Task description
Which of the lines below include "agent"? Each one should be copied out.

Records Start Marker

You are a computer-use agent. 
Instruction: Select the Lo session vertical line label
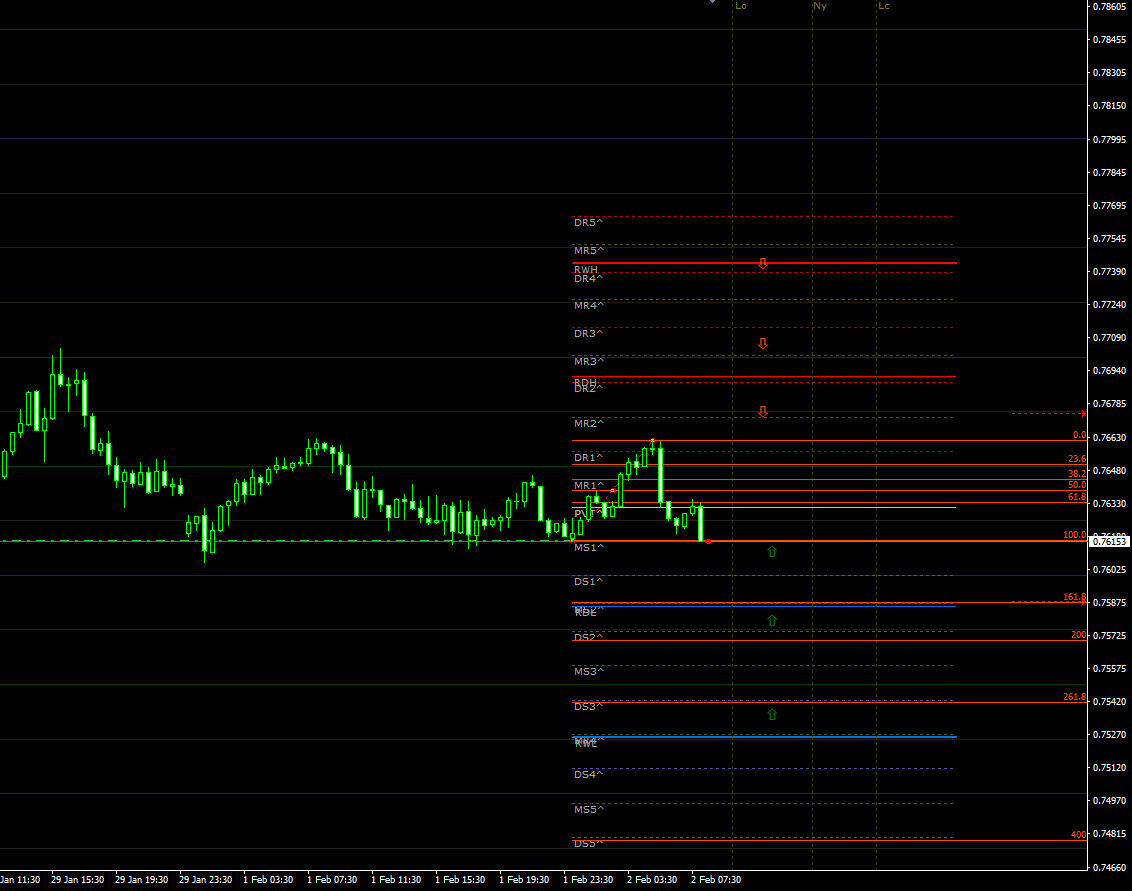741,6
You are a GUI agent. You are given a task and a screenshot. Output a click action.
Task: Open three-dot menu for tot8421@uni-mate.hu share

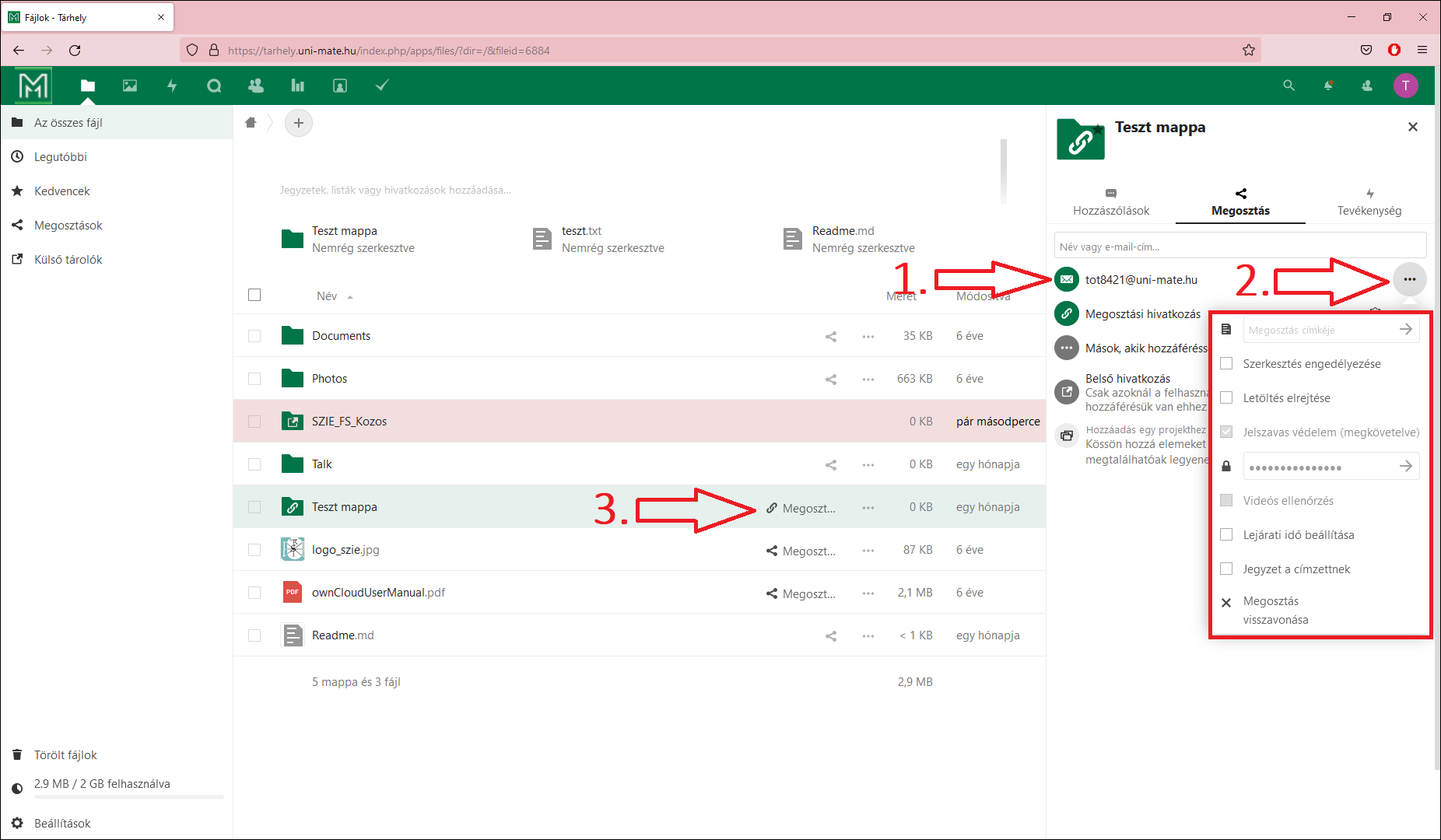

Records End Marker

Response below
You are a computer-use agent. 
You are a GUI agent. You are given a task and a screenshot. Output a click action.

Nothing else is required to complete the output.